彼の深紅の瞳から放たれた殺気は、物理的な質量を持って、王国の騎士たちの肩にのしかかる。
「ヒッ……!? ぐ、あああ……っ!」
騎士たちは、悲鳴を上げる暇もなく、その場に崩れ落ちた。
地面に這いつくばり、喘ぎ、まるで目に見えない巨人に踏みつけられているかのように、泥の中に顔を埋める。
「私の妻……いや、私の『魂』に、その薄汚い剣先を向けた罪。死ですら生ぬるいと思わぬか?」
ギルバートの周囲に、黒い魔力の奔流が渦巻く。
それは、王国の魔導師たちが一生をかけても到達できない、神話の領域の魔力だった。
「ひ、ひぃぃっ! 助け、助けてくれ! 私はただ、命令に従っただけで……!」
先ほどまで威勢の良かった男が、涙と鼻水にまみれて命乞いをする。
ギルバートは無慈悲に指先を動かそうとしたが、私の細い指が、彼の軍服の襟を弱々しく掴んだ。
「……陛下、もう、いいのです。彼らの血で、貴方様の手を汚さないで……」
私の言葉に、ギルバートの殺気が一瞬で霧散した。
彼は私を見つめ、驚くほど柔らかい、独占欲に満ちた笑みを浮かべる。
「優しいのだな、エルシア。だが勘違いするな。私はお前のために彼らを許すのではない。お前の目に、これ以上の醜悪なものを映したくないだけだ」
ギルバートは地に伏せる男たちを、路傍の石ころを見るような目で見下した。
「失せろ。主に伝えろ。貴様らが捨てた宝は、我が帝国が預かった。
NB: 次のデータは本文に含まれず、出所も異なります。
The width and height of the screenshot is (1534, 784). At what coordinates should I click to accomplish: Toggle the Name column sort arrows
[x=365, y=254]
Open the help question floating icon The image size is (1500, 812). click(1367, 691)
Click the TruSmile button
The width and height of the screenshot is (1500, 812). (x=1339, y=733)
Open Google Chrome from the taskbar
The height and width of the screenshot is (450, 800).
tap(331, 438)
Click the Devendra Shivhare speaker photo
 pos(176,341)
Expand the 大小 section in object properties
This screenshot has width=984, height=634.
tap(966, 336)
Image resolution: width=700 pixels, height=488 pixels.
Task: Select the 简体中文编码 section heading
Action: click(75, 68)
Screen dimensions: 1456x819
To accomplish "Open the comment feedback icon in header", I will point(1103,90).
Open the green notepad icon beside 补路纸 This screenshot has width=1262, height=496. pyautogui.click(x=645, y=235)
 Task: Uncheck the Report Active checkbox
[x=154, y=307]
返して欲しくば、国ごと差し出す覚悟で来るがいい。……まあ、その前に貴様らの国は、自らの愚かさで腐り落ちるだろうがな」
男たちは、腰を抜かしながら這うようにして逃げ去っていった。
静寂が戻った森の中で、ギルバートは私をより強く、抱き締めた。
彼の心臓の音が、一定の、力強いリズムで私の耳に届く。
「……エルシア。お前を二度と、あんな卑俗な連中の前に立たせはしない」
彼は私の額に、誓いのような熱い接吻を落とした。
「私の城へ行こう。そこがお前の、真の楽園だ」
雨はいつの間にか止んでいた。
雲の切れ間から差し込んだ月光が、泥に汚れたはずの私の指先を、プラチナのように白く輝かせていた。